TASK GOAL.
Could you reproduce the entire listing below word for word, leaving out the pictures?

::: DATA SHOWN :::

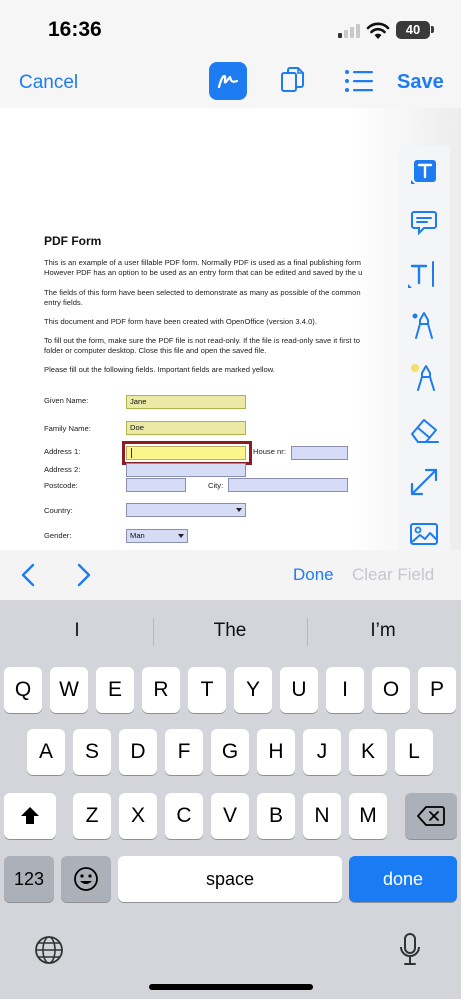 The height and width of the screenshot is (999, 461). I want to click on key-v: V, so click(230, 816).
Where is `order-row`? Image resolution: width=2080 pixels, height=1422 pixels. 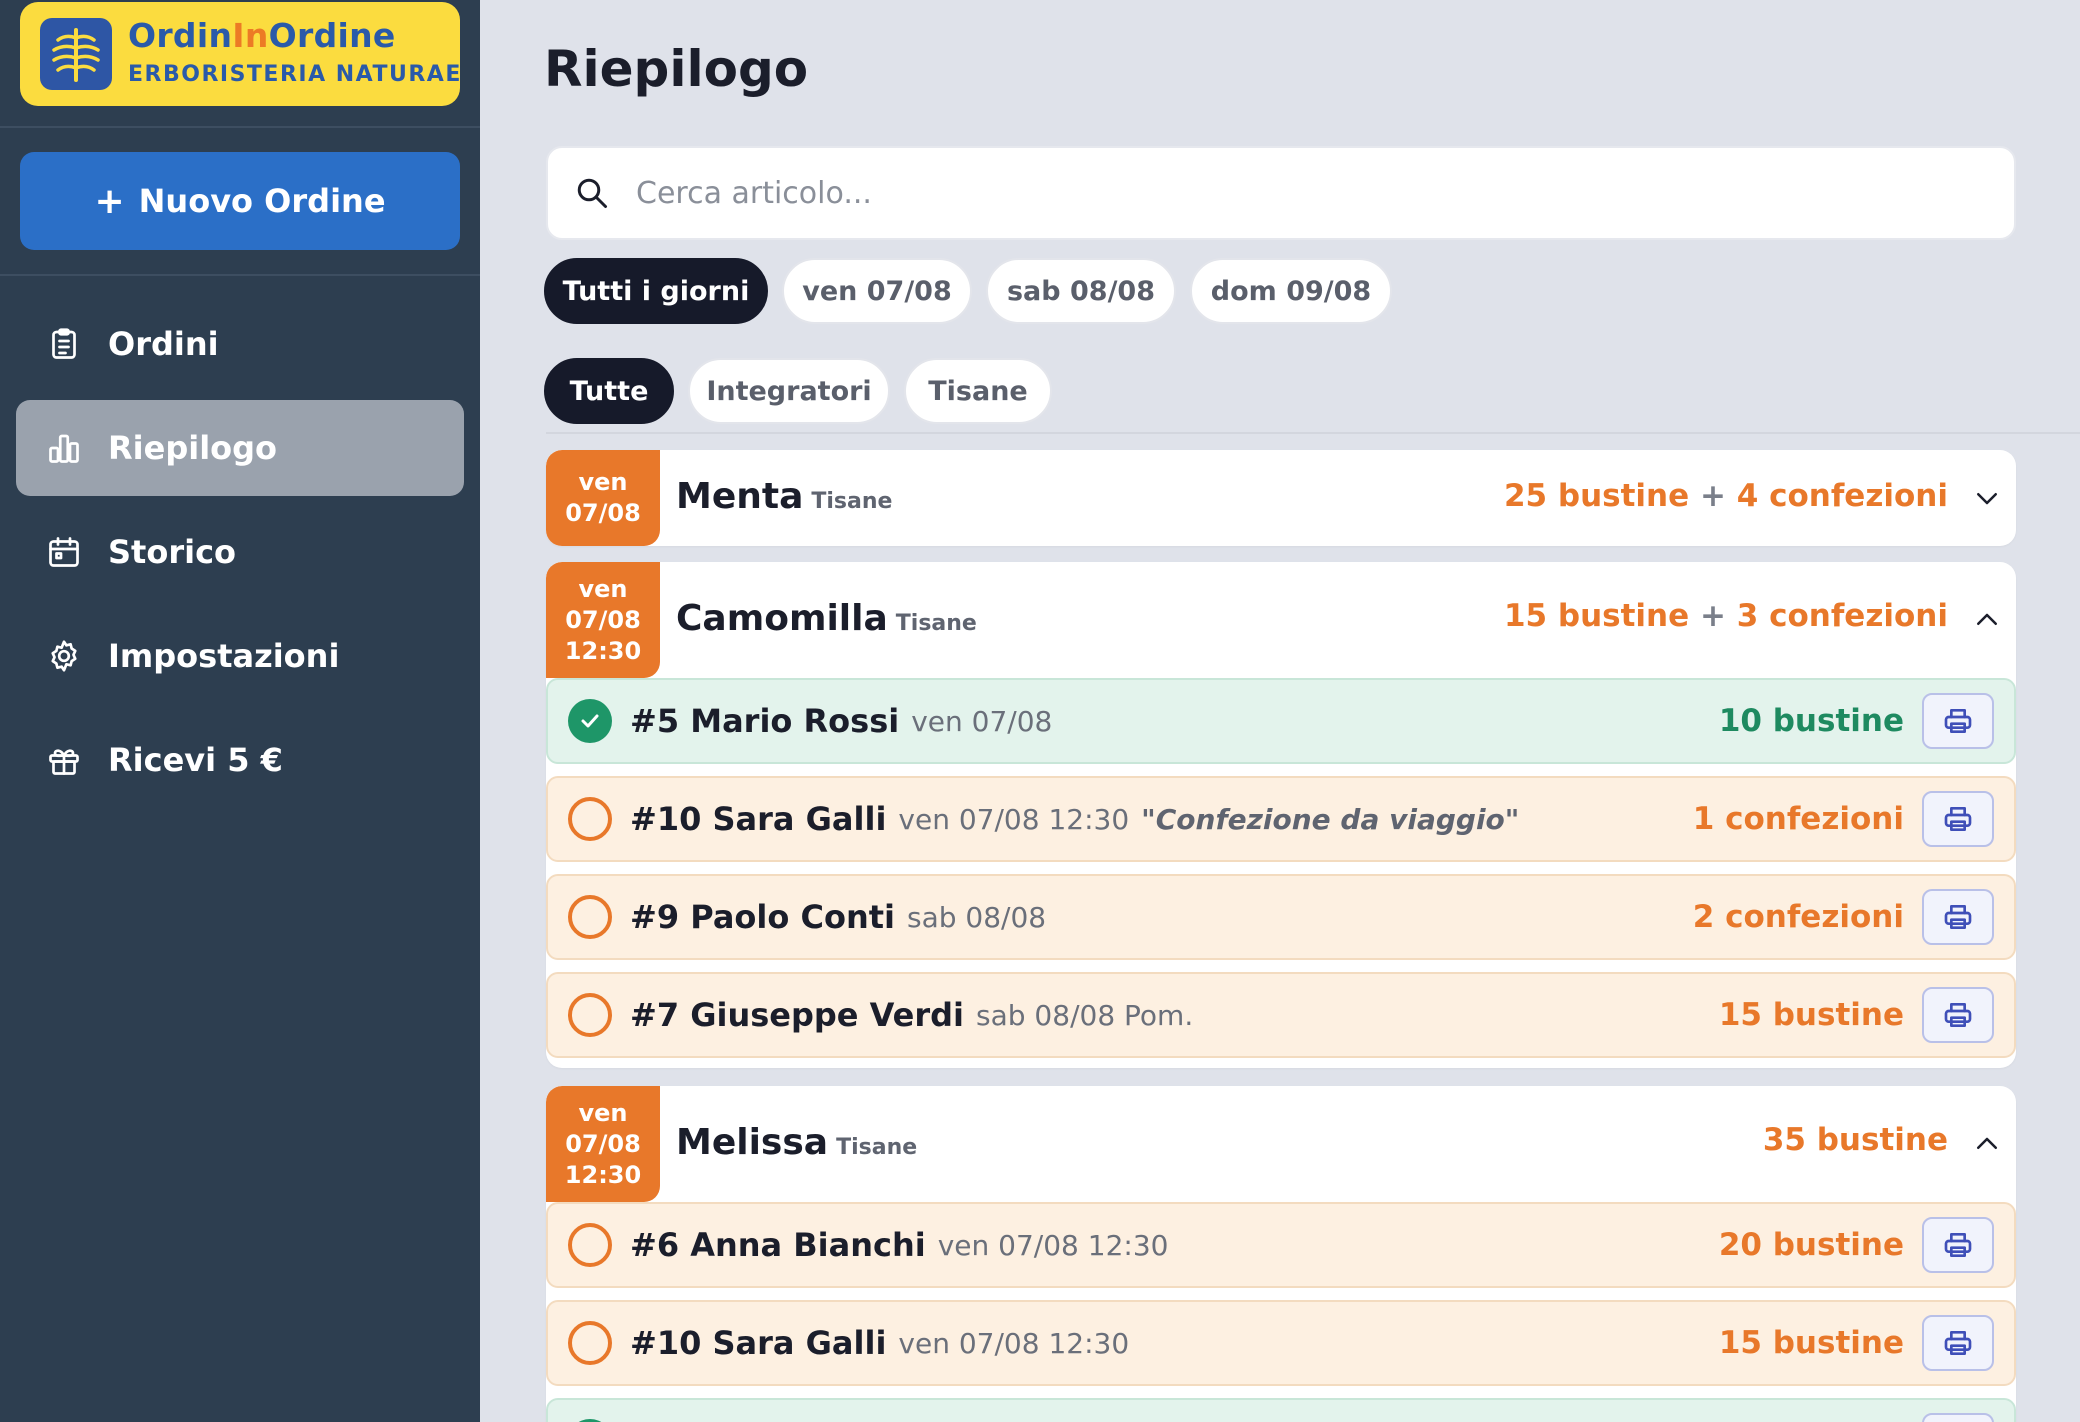
order-row is located at coordinates (1281, 1410).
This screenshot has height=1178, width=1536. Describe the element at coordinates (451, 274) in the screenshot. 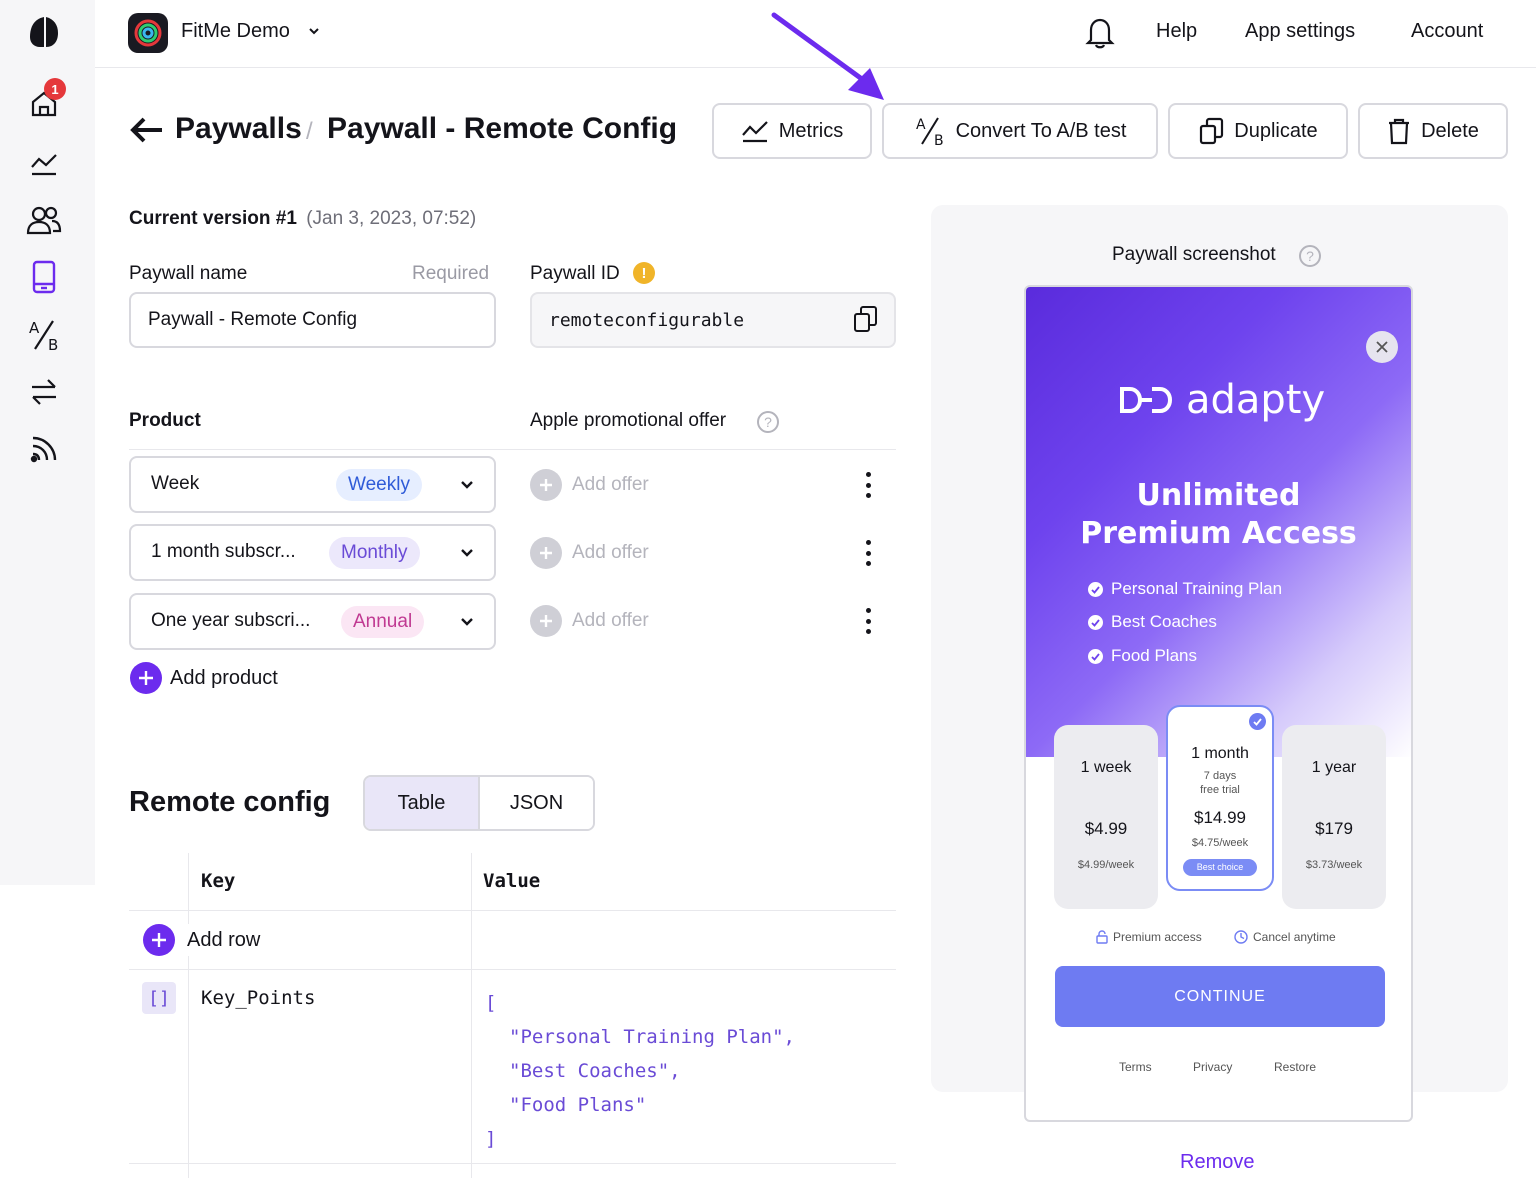

I see `required-label: Required` at that location.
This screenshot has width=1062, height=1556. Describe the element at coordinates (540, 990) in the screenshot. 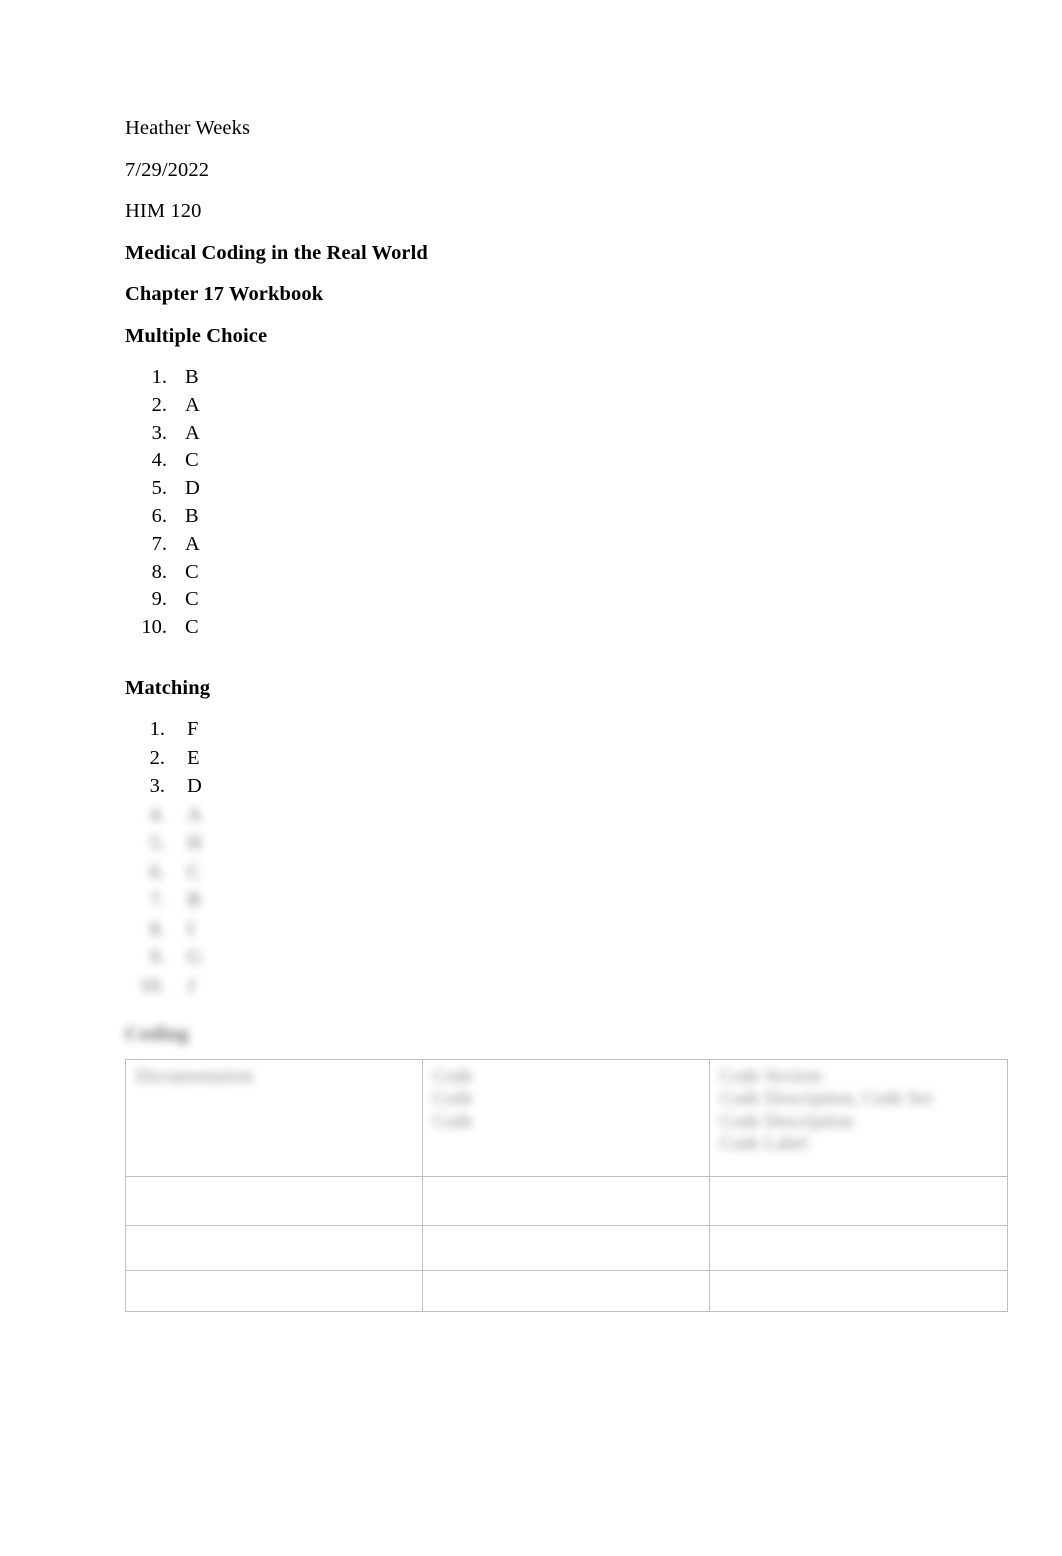

I see `list-item: 10. J` at that location.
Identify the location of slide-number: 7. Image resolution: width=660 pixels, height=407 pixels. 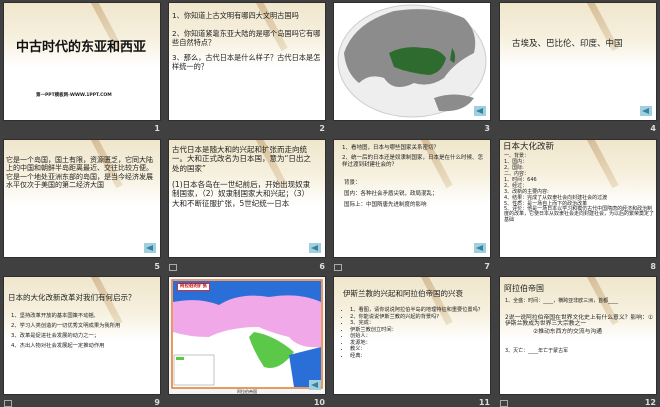
(487, 266).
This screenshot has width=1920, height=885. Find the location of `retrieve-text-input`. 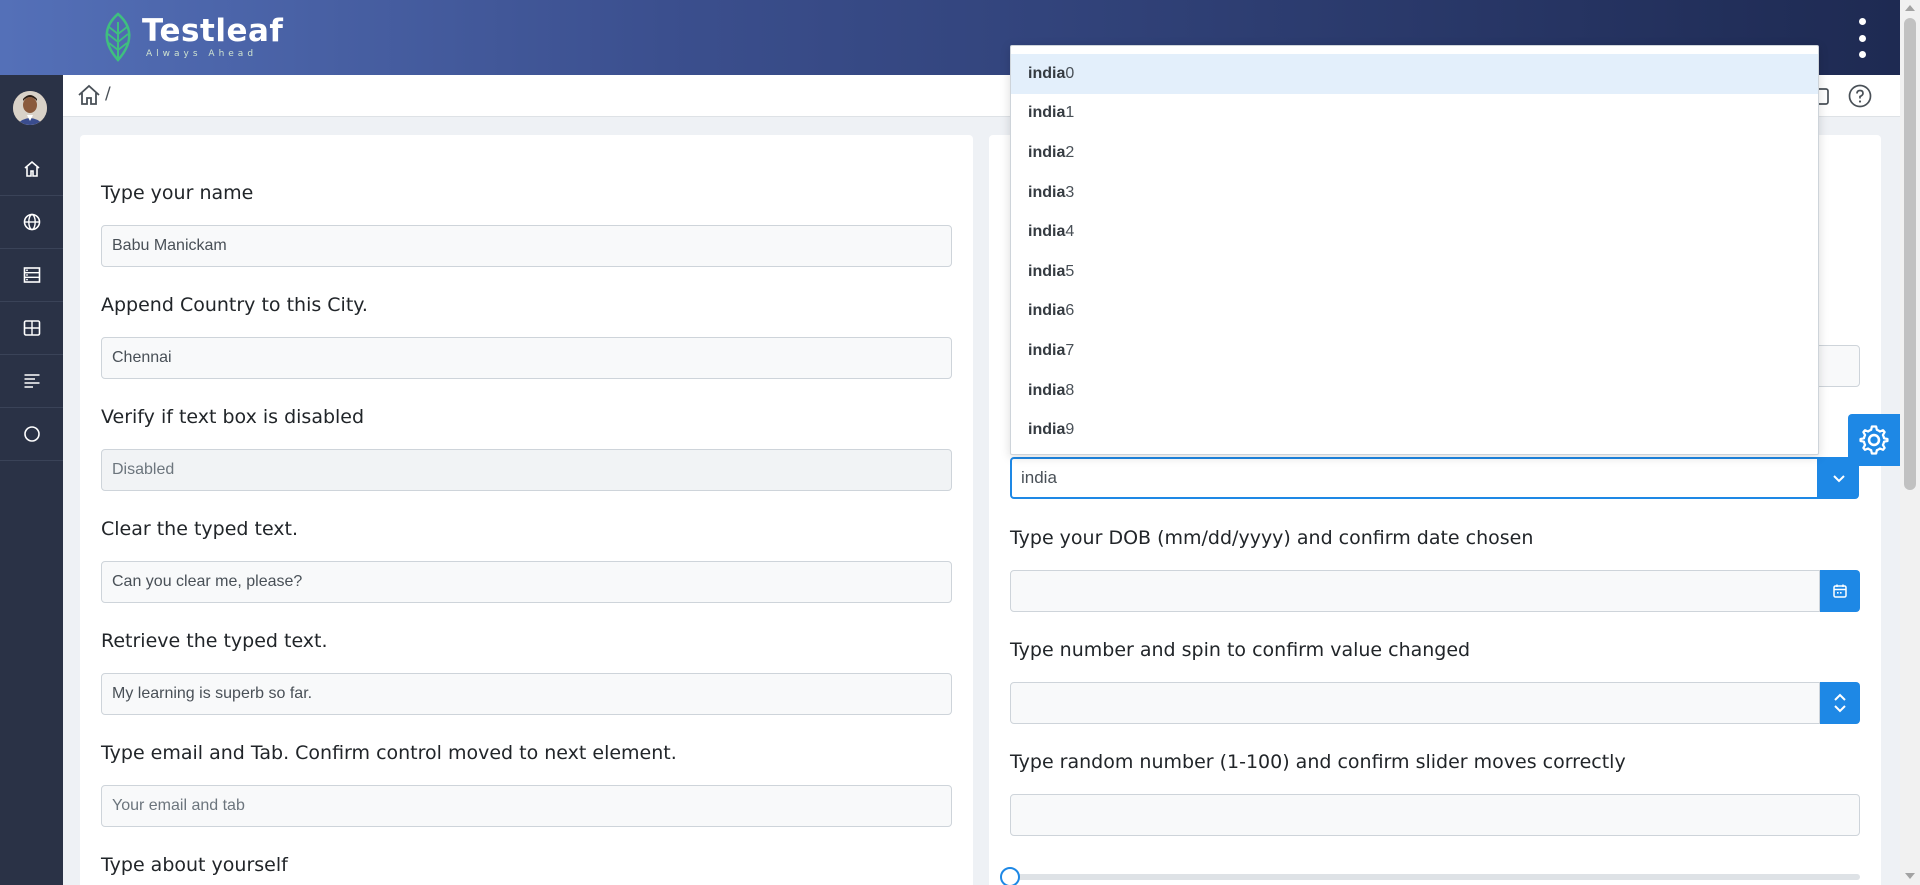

:::

RESPONSE BELOW.
 The height and width of the screenshot is (999, 461). I want to click on key-v: V, so click(230, 816).
Where is `order-row`? Image resolution: width=2080 pixels, height=1422 pixels. 
order-row is located at coordinates (1281, 1410).
This screenshot has height=1178, width=1536. Describe the element at coordinates (451, 274) in the screenshot. 

I see `required-label: Required` at that location.
This screenshot has width=1062, height=1556. Describe the element at coordinates (540, 990) in the screenshot. 

I see `list-item: 10. J` at that location.
Identify the location of slide-number: 7. Image resolution: width=660 pixels, height=407 pixels. 
(487, 266).
This screenshot has width=1920, height=885. Find the location of `retrieve-text-input`. 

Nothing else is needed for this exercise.